Posted In AUD, Minor Pairs, Trading Tweets - By Richard Lee On Wednesday, November 23rd, 2011 With 0 Comments

According to the most recent data, the Chinese manufacturing sector has been dealt a serious blow in the month of November.  The sector experienced one of the worst months in almost 3 years, and is indicative of potentially worse economic figures in the coming weeks.  But, what does this mean for the Asian powerhouse and the Australian economy?

For the month, the HSBC Flash manufacturing PMI report showed severe weakness in the country’s output sector.  The report printed a 48 reading in the month, compared to a higher 51 gauge in October – and below the benchmark 50 level, which indicates stable or unchanged growth.  The subcomponent indexes were even more pessimistic as new orders indexes fell to an almost 2 year low – built mainly on a sharp decline in domestic orders.  With the sector in contraction, other parts of the Chinese economy are likely to suffer, namely consumer sales and confidence figures in the coming weeks.  This will likely prompt government officials in taking action – especially with the notion that the country may now be entering a hard landing.

Initial options are likely to include lowering money market rates in order to boost the flow of credit.  This is a high possibility now that consumer prices are seemingly on the way down.  According to recent consumer price index readings, inflation in the Chinese economy slowed to 5.5% – led lower by plummeting food prices.  Subcomponent readings from the HSBC report also showed price declines – to the lowest levels since 2009.  The results make it easier for Beijing officials to justify lower interest rates, now that inflationary pressures seem to be dwindling.

Without any proactive stance against the impending slowdown, Chinese industrial output is expected to advance by only 11-12%.  This is a production pace not seen since the US financial crisis and  lower than recent output trends – around 14-15% annually.

And, if output declines, you can bet that companies will pullback on import orders from foreign economies, namely Australia.

Australia is one of China’s biggest trade partners, shipping over 250 million tons of iron ore in the last couple of years – along with other resources and agricultural exports.  The trade relationship has grown exponential in recent years, expanding up to over $80 billion a year – or double digit percent growth in the last two.

So, it’s no surprise that the recent figures in the HSBC report have some doubting the resiliency of the Australian economy.  Especially if one of the world’s fastest growing economies is showing weakness.  As a result, the sentiment will likely keep buyers out of the AUDUSD for the time being.

Already trading through the 0.9800 support level, the currency pair does have a chance to find support at the 0.9500 figure.  The last time the pair tested the level, was back in October, and it was able to find enough buying momentum to move higher.  Incidentally, the 0.9500 coincides with the bottom of a short term head shoulders technical pattern that preceded the recent longer term decline.

- PROBLEM -
Transcribe the passage on China's manufacturing slump word for word, starting at "Initial options are" and ending at "to be dwindling.". The entries further down have nothing to do with this.

- PROVIDED INFORMATION -

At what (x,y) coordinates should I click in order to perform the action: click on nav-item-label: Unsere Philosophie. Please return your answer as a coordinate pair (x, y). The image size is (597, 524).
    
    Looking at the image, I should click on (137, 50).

* * *

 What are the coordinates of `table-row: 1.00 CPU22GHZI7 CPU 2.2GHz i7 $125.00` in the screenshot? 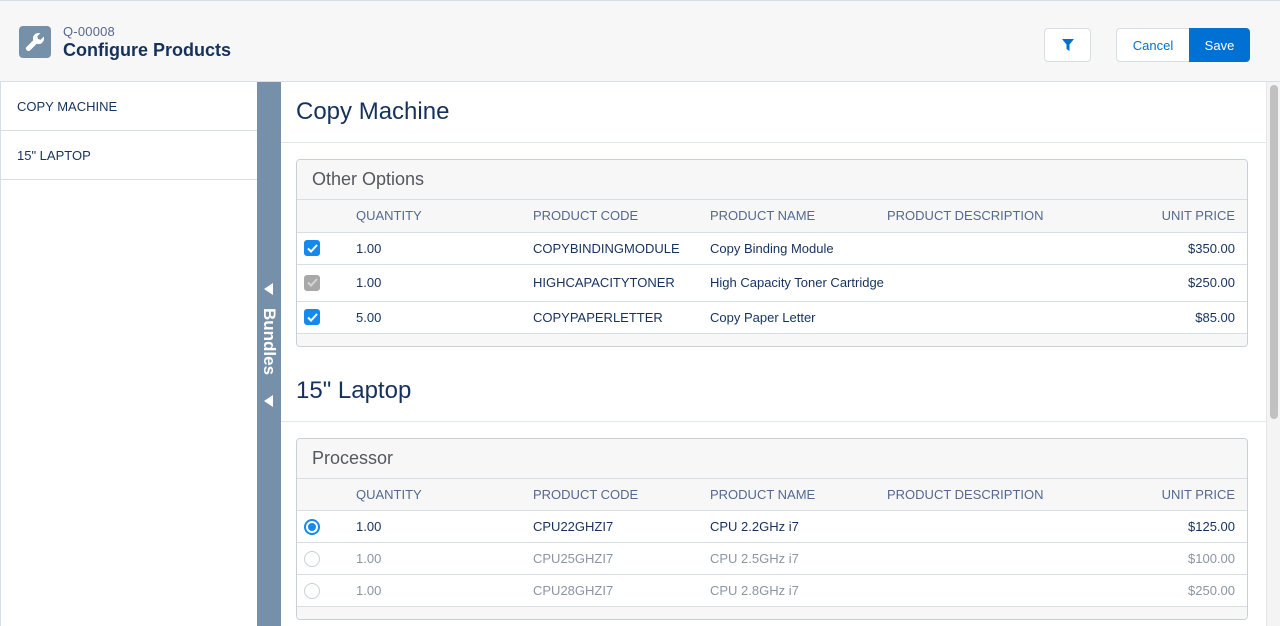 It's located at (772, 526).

- FINAL ANSWER -
Initial options are likely to include lowering money market rates in order to boost the flow of credit.  This is a high possibility now that consumer prices are seemingly on the way down.  According to recent consumer price index readings, inflation in the Chinese economy slowed to 5.5% – led lower by plummeting food prices.  Subcomponent readings from the HSBC report also showed price declines – to the lowest levels since 2009.  The results make it easier for Beijing officials to justify lower interest rates, now that inflationary pressures seem to be dwindling.